The expansion of Nansemond Parkway was a vital road widening project to improve traffic conditions for the City of Suffolk, VA. In conjunction with Phase III, which begins at the Chesapeake city line, it creates a full, four-lane divided corridor between Interstate 664 and Shoulders Hill Road. The design team partnered with the City of Suffolk to overcome key challenges including right-of-way impacts, access management, communication with the public, and drainage concerns including the stormwater system and off-site drainage. Today, the transformed, 0.4 mile stretch of Nansemond Parkway features a 10-foot wide multi-use path on the north side, 5-foot wide sidewalk on the south side, raised median with landscaping, turn lanes, closed drainage, and improved lighting, signage, and pavement markings.
Right-of-way impacts and potential acquisitions can be one of the most challenging aspects of roadway design and construction. With a number of established commercial businesses along this corridor of Nansemond Parkway, Clark Nexsen’s Transportation – Roads practice worked very closely with the City of Suffolk to develop solutions to parking and ingress/egress concerns for the businesses. The shared effort between the city and Clark Nexsen enabled the city to avoid full acquisition or relocation of the impacted businesses – a noteworthy accomplishment on a project of this type.

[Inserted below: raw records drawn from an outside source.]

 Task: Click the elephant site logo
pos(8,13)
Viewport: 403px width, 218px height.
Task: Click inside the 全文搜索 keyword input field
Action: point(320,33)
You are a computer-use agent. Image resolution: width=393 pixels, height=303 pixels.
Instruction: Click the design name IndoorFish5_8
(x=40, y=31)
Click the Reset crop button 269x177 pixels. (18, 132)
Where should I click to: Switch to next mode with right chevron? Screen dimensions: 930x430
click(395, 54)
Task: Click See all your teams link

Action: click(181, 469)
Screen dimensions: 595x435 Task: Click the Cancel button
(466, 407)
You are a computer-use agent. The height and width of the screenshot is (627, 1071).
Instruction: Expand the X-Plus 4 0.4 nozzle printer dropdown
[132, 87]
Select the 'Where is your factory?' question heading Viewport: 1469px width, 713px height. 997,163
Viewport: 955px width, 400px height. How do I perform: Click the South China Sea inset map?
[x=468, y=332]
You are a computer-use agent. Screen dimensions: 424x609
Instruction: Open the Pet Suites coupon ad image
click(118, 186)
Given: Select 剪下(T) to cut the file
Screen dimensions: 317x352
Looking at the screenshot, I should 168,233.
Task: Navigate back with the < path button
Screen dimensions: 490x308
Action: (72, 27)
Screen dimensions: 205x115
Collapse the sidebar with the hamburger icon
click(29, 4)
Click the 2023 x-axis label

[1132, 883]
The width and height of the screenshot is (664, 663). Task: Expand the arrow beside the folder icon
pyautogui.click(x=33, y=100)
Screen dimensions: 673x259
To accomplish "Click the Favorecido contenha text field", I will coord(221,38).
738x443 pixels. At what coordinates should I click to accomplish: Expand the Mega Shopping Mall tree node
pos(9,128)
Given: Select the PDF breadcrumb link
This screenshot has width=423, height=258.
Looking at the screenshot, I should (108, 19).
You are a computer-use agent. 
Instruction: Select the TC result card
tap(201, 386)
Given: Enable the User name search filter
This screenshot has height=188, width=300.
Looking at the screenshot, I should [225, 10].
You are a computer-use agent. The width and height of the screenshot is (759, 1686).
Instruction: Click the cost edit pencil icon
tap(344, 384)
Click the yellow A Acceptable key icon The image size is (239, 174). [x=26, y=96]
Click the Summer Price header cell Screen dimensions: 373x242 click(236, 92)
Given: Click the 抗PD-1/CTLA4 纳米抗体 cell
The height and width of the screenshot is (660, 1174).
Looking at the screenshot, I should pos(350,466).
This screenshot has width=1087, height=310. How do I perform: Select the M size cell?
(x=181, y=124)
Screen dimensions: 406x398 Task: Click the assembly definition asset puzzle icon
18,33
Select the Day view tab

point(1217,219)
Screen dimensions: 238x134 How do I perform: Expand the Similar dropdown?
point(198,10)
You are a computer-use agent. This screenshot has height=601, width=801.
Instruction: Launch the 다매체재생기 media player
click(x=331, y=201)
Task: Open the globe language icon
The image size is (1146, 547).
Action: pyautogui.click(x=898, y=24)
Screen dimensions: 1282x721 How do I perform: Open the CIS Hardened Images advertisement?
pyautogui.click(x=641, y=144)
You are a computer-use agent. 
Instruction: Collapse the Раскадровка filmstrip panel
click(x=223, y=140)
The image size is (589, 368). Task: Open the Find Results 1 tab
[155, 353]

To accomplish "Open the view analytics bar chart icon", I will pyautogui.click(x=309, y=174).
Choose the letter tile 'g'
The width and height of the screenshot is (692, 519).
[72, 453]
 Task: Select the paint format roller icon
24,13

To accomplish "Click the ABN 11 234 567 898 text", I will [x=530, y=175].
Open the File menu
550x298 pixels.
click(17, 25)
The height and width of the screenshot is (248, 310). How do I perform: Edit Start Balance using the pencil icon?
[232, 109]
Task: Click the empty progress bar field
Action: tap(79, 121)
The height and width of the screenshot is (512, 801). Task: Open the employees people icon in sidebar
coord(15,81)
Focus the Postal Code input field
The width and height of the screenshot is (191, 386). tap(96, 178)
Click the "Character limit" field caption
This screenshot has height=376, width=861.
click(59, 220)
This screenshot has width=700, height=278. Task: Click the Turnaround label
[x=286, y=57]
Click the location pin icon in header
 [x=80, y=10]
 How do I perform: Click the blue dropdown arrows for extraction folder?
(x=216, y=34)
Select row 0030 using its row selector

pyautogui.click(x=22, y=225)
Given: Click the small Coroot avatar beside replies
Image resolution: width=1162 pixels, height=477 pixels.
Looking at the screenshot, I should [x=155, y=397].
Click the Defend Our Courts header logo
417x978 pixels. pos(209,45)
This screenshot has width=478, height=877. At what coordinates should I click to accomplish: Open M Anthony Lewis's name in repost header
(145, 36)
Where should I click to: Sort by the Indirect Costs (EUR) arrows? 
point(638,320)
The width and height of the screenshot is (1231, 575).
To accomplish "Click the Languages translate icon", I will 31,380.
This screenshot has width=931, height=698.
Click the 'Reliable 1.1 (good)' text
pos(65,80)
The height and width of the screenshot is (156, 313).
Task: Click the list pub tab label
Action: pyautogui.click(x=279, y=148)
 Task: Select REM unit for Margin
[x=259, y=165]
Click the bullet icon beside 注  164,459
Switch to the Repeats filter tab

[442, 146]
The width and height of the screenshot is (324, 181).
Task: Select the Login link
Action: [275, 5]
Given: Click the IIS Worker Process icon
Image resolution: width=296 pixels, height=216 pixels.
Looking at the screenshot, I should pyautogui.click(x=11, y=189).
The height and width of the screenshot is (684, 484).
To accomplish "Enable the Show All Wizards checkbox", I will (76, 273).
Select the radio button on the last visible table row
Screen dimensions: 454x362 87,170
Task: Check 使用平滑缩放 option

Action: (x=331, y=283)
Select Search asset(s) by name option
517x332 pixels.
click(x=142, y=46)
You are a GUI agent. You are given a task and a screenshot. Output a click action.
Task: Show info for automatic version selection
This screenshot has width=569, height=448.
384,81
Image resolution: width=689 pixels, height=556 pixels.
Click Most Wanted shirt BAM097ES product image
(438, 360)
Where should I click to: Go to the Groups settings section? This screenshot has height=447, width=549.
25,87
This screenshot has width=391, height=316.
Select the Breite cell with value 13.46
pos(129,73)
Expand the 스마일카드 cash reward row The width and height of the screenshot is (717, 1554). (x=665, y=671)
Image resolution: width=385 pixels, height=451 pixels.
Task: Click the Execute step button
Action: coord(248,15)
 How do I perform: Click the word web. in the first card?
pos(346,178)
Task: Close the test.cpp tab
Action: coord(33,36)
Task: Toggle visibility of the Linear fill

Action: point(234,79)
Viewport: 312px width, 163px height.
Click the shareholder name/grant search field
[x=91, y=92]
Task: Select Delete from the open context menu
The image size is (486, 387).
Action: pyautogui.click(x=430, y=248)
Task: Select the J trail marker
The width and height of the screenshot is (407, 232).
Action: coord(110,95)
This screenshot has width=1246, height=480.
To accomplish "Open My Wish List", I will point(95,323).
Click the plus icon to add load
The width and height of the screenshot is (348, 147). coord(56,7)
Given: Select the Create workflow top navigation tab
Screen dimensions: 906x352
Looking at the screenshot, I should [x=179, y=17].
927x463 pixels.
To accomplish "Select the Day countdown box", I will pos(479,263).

The completed project represents regionalism and collaboration executed at the highest level, as two cities, two design firms, and multiple other partners effectively merged two projects for the construction phase. With Phase II (designed by Clark Nexsen) and Phase III (designed by Kimley-Horn) taking place concurrently, VDOT recommended combining the two projects for bidding and construction purposes. This achieved multiple benefits for both cities: notably, an opportunity to benefit from economy-of-scale pricing and the lessening of potential impacts to motorists, as the traffic flow would be managed by a single contractor across city lines. The result has been lauded by leadership from both cities as an example of how the region can better work together – a smooth transportation project with minimal disruption for businesses and motorists, completed on time and under budget.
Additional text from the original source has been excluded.